== Work required ==
Write the next part of the passage on burial customs and beliefs about the dead, starting right after its last sentence.

This crude conception of a purgatory necessitated a special form of tomb in which a tiled space was provided so that the corpse could kneel during its interrogation. It was further provided that the grave clothes were not fastened in such a manner as might restrict the movements of the body. Attached to the shroud was a letter written with saffron and saft water, by means of which an appeal was made to the Angel of Justice that the corpse might altogether escape or at least have a speedy release from the purgatorial pains.
The ancient Egyptians preserved the body in the belief that in a space of three or four thousand years the soul would return to inhabit its earthly form once more. In the meantime it was thought to wander through a series of incarnations in the shape of the lower animals, which for this reason are not killed for food.
In view of the fact that the early Christians adopted such Jewish customs as the anointing of the body because this was done traditionally with the body of their Founder, it is interesting, before examining the Christian tradition, to ascertain if the Jews themselves believed that prayers for the dead were effective or necessary.

== Supplied information ==
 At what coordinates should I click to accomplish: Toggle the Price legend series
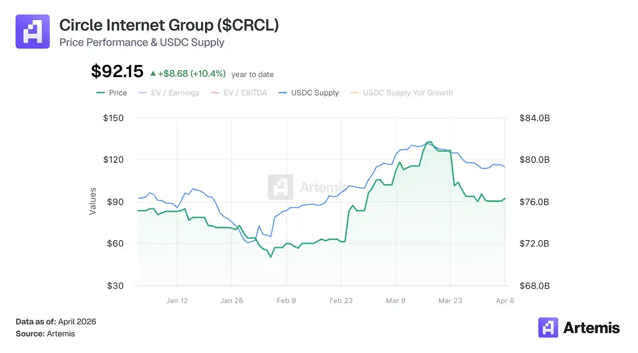click(118, 93)
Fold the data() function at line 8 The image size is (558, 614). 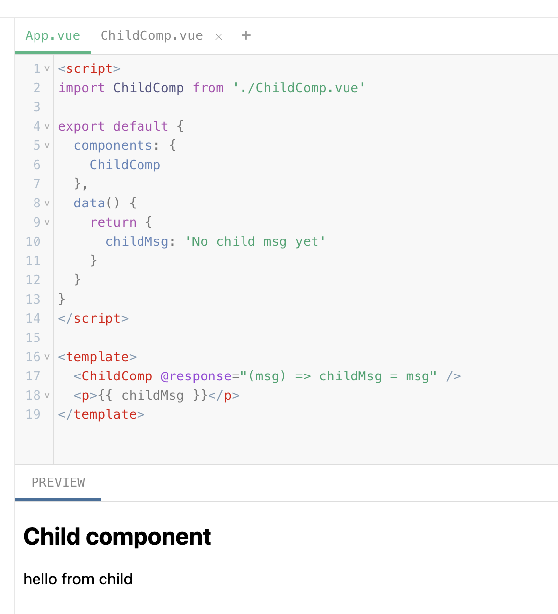coord(47,204)
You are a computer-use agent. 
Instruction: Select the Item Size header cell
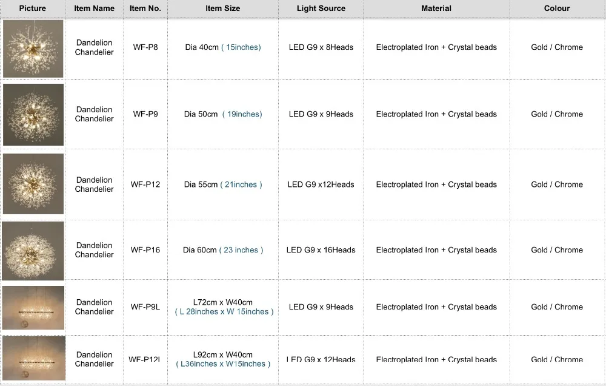(x=223, y=8)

== Answer to the problem ==
"As the well-known passage in the second book of Machabeus (2 Mach. xii. 44-46) abundantly proves," says Thurston, "the idea of a resurrection and the belief that the time of that resurrection might be accelerated by the intercession of the living was present to the minds of some at least of the Jews in the first or second century before the Christian era." The sacred writer states in unmistakable terms that, "If he (Judas Machabeus) had not hoped that they that were slain should rise again it would have seemed superfluous and vain to pray for the dead. . . . It is therefore a holy and wholesome thought to pray for the dead that they may be loosed from their sins."
"It may be said that the praver known as the Kaddish is now commonly considered by the Jews to have the power of releasing the soul of the deceased from punishment in the next world."
A curious case came before the Whitechapel County Court (1916). A Jew, whose aunt had lent the sum of £47 to a builder, sued him for the repayment of the loan on which a few instalments had been returned before the death of the lender. The defence was put forward that it had been agreed that in the event of death any balance of the loan then due was to be cancelled on the understanding that the borrower should say prayers for the repose of her soul. This unique agreement was said to have been made in the presence of witnesses, who "crossed hands" over the covenant. For the plaintiff it was claimed that prayers purchased were not considered as of value by the Jews, and that the builder in order to cover his debt, would have had to pray for nearly a year.
This incident, however, clearly shows that praying for the dead is still a Jewish custom.
Thurston gives some interesting particulars of early Christian practices. He says:
"The earliest unmistakable example of Christian prayers for the dead is probably that afforded by the famous Abercius monument, discovered some years ago at Hieropolos, in Upper Phrygia, by Sir William Ramsay. The significant part of the inscription which alludes allegorically to many of the most distinctive mysteries of the Christian faith, terminates with the line--'That the fellow-believer who understands these words, pray for Abercius.'"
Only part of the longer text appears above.